Wednesday, August 21, 2013

Living in Hong Kong

We've been here three weeks now, so I thought I'd share a few things.

First, you're perhaps wondering why we came.  We visited HK a few years ago during vacation from our teaching gigs in Seoul, South Korea.  While it was very hot and humid, pretty much everything else about Hong Kong excited us, and we pledged then that if we ever could live and work here we would.  Fast forward a few years.  Nora returned to school to get her teaching certification, realized that she wasn't all that jazzed about being a teacher halfway through, and settled on being a school librarian (these days they need teacher's certifications and a Masters in library science).  Nora took on both programs at the same time, which was a pretty astounding workload; I continued working online, and took on a lecturing position at MTSU because we were living about a mile away and it seemed like a good idea.  Long story short: we moved out of our apartment, I left my lecture position after three semesters, we went to India, Sri Lanka, and Ecuador, and meanwhile Nora applied to a lot of positions around the world.  Two in Hong Kong called her back, and a lot of paperwork later, we were all set to go.

(us at the Tian Tan Buddha on Lantau Island in 2010)

So we sold our car, our desktop computer, our Xbox, and my bicycle (the bicycle was the hardest to let go) and bought flights to Hong Kong.  We arrived the night of August 1st, got to our hotel, and slept.  When we woke up, it was my birthday, which I thought was a pretty good sign.  And aside from still very slowly recovering from the ankle I sprained in India, just about everything else has been a very positive experience.

(milk tea and Pearl dumplings in spicy sauce)

We gave ourselves 3 days to find an apartment, but thanks to Nora's research and emails in advance, we signed a lease on the first day and paid the deposit and rent on the 2nd and got the keys.  The building is relatively new, in a quieter (for HK) neighborhood, and has a gym on the 5th floor.  Across the street are two more buildings of the same complex, and they have a larger gym and a pool.  It's a 4 block walk to Nora's work, and so far I've visited four bakeries and six grocery stores within a ten minute walk.  Several major bus lines stop on the corner, from whence we can go downtown, to the subway station, or to the other side of HK island.

(rush hour at the Central subway station)

Within a 5 minute walk of us there are several cafes and bars, a public library, as well as restaurants specializing in Chinese (obviously), Korean, Vietnamese, Indian, Spanish, Italian, French, American, and English pub foods.  We got a ridiculous amount of furniture delivered from Ikea and assembled for less than $200, and any of the above restaurants offer free delivery.  I've recently discovered that the grocery stores do, too, but to be honest grocery shopping is one of my favorite activities, so I'm not cutting it out anytime soon.

(Chinese breakfast: eggs, bun, noodles and soup, and milk tea)

Our apartment is on the 20th floor, and has a balcony with harbor views.
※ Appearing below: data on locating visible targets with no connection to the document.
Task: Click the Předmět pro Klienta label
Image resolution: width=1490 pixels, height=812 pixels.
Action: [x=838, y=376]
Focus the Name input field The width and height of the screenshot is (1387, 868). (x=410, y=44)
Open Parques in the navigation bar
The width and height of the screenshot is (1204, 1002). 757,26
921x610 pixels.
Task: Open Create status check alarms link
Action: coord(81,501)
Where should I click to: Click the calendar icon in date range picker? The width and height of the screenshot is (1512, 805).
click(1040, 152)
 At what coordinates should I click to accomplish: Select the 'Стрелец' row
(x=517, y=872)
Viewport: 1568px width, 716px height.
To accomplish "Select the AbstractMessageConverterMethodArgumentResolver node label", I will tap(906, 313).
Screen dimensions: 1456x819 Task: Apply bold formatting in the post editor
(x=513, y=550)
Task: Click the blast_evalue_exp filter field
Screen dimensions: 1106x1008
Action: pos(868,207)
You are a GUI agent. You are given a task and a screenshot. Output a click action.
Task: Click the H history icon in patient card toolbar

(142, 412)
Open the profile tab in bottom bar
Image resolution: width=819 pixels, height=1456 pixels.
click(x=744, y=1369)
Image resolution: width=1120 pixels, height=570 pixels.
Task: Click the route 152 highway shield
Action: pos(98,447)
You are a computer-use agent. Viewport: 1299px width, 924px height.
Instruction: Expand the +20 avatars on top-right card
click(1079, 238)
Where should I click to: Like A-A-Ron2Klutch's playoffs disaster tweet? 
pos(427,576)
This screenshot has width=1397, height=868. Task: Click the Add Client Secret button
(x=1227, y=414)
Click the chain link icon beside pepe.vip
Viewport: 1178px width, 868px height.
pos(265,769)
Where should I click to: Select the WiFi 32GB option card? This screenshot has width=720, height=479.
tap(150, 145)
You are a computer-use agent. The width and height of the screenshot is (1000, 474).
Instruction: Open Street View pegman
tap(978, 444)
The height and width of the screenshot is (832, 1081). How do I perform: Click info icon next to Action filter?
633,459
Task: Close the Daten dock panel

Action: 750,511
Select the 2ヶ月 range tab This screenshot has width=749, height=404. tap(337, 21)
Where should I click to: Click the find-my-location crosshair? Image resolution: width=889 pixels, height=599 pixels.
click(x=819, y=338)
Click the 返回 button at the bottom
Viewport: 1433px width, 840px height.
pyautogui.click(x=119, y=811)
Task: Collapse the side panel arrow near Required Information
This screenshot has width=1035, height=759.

We've got a kitchen with fridge, decent counter space, 2 sinks, 3 gas burners, and a washing machine.  We've got a table with two chairs, a chest of drawers, and a couch and coffee table in our living room.  the bedroom has a double bed and wardrobe.

(our apartment before we got furniture)

Potential downsides: we've got 410 square feet in our apartment, including the balcony. So it seems pretty small.  The weird thing is, after getting all our furniture moved in and our things stored properly, it actually seems larger.  It's plenty of space for us, though the shower could be a little larger.  It's difficult to turn around in for someone with arms as long as mine.  The washer is supposed to also be a dryer, but I can't get the drying function to work, and I broke the latch that opens it on the first day.  So I'm using a pair of scissors to open the washer, and we have to hang dry our clothes on the balcony, but these are minor inconveniences, and we hung all our clothes to dry the year we lived in Korea, too.

(light show from Kowloon)

Imagine, if you will, a city that is caught somewhere between the future and the past, a place where light shows illuminate skyscrapers to the sound of a symphony orchestra, and where bamboo scaffolding surrounds construction work on a traditional herbal dispensary.  Where you can buy 1 Gigabit internet service for the same price as 10Mb service in the States, and within a short walk also by dried shark fins.  Where ferries cruising above the waves on hydrofoils jostle for space with sampans, junks, and cargo vessels. There are tree everywhere, and from afar the buildings seem to rise up as if out of a forest.  The harbor on one side and the mountains on the other are omnipresent; no matter where you are, you can always orient yourself.  This, to me, is Hong Kong.

(walking along the harbor in Kennedy Town)

It's fast, loud, hot, and always humid.  It's a polyglot, gastronomical wonderland that encompasses the best of what big cities have to offer. The only thing it's missing is you.